У Нины всё ещё звучали в ушах Петькины слова «Полежи со мной, как в детстве…».
Как быстро растут дети, когда мы их не видим. Вот он и научился засыпать сам, без обязательной сказки на ночь, без колыбельной песенки про маленького пони, который бегает по кругу… Сын уже живёт своей, отдельной жизнью. У него свои тайны. И не всеми своими тайнами он делится с мамой.
Наверное, он слишком часто думает о Саше, если уже видит его, словно наяву.
Нина ласково провела кончиками пальцев по бровям малыша, разглаживая тревожную складку, и Петька улыбнулся во сне, чмокнул губами и повернулся на другой бок. Заснул.
Она тихо прикрыла за собой дверь и спустилась в столовую. Михаил вопросительно посмотрел на неё, и Нина кивнула:
- Спит.
- Как думаешь, могу я включить музыку?
- Если это не духовой оркестр.
Он вставил диск и коснулся клавиши музыкального центра. Зазвучал мягкий джаз.
- Это наш с тобой любимчик. Кенни Джи. Может, потанцуем?
- Не могу, извини, - Нина опустилась в кресло у камина и улыбнулась, пытаясь скрыть неясную тревогу: - Устала я сегодня. Слишком много всего.
- Устала? Прекрасно. Отличный повод выпить.
Он наполнил бокалы вином цвета крови и сел на ковёр у её ног.
- Ты ничего не слышал? - спросила Нина, пригубив терпкое вино. - Когда я лежала наверху, кажется, неподалёку что-то взорвалось. Собаки бесятся.

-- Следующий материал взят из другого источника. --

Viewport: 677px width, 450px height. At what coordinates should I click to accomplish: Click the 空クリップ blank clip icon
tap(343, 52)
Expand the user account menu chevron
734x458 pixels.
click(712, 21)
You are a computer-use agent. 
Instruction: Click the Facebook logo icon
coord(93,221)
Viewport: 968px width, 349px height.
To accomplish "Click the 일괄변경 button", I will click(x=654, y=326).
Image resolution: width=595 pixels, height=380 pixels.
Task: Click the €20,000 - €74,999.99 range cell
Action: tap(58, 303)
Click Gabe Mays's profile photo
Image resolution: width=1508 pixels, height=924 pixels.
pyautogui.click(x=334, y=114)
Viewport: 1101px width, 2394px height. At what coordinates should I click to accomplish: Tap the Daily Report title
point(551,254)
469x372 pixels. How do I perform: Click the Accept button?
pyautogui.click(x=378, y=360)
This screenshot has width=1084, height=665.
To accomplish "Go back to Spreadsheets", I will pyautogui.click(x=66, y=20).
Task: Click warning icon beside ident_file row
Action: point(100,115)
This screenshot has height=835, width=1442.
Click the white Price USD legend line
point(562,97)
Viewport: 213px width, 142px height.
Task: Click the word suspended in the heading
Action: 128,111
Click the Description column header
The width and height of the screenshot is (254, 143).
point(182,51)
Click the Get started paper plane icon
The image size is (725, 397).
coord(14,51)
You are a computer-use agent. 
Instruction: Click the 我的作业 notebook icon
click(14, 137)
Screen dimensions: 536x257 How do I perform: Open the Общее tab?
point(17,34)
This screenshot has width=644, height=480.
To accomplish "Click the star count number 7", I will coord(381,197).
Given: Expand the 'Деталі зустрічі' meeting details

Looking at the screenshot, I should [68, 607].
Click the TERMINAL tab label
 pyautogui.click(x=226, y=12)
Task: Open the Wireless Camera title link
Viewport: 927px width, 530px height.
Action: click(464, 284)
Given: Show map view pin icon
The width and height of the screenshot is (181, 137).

- Да нет. Просто гром. И собаки волнуются перед грозой. - Он поднял бокал: - За нас.
- За то, чтобы больше никогда ни один негодяй не вторгся бы в нашу жизнь.
Михаил отпил немного и посмотрел бокал на свет, любуясь игрой рубинового жидкого пламени.
- Я сделаю всё возможное, чтобы тебя как можно меньше беспокоили по поводу покушения и гибели киллера и этого журналюги. Но всё-таки один или два допроса нам предстоят. Точнее, я бы сказал, одна или две беседы со следователем.
- Я понимаю.
- Это единственное, что мешает нам уехать завтра же. Но мы уедем дня через два. Обязательно уедем.
Нина устало прикрыла глаза ладонью. Ей не хотелось огорчать Михаила, но его слова причиняли ей боль.
- Пожалуйста, милый… - тихо, как можно мягче произнесла она. - Никогда не говори мне, что мы завтра же или дня через два куда-то уедем. Я очень тебя прошу.
Он погладил её колени.
- Извини.
- Да нет, ничего страшного, у меня просто нервы расшатались.
- Знаешь, за что я люблю этот дом? - спросил Михаил, поворачиваясь лицом к огню. - За камин. Оказывается, я больше всего на свете люблю сидеть у костра. Просто смотреть на огонь. Шевелить угли. Слышать это потрескивание и следить за улетающими искрами. Это очень успокаивает.
Нина опустилась на ковёр рядом с ним и прижалась щекой к его плечу.
- Не надо меня успокаивать. Мне нужно только время, чтобы всё забыть.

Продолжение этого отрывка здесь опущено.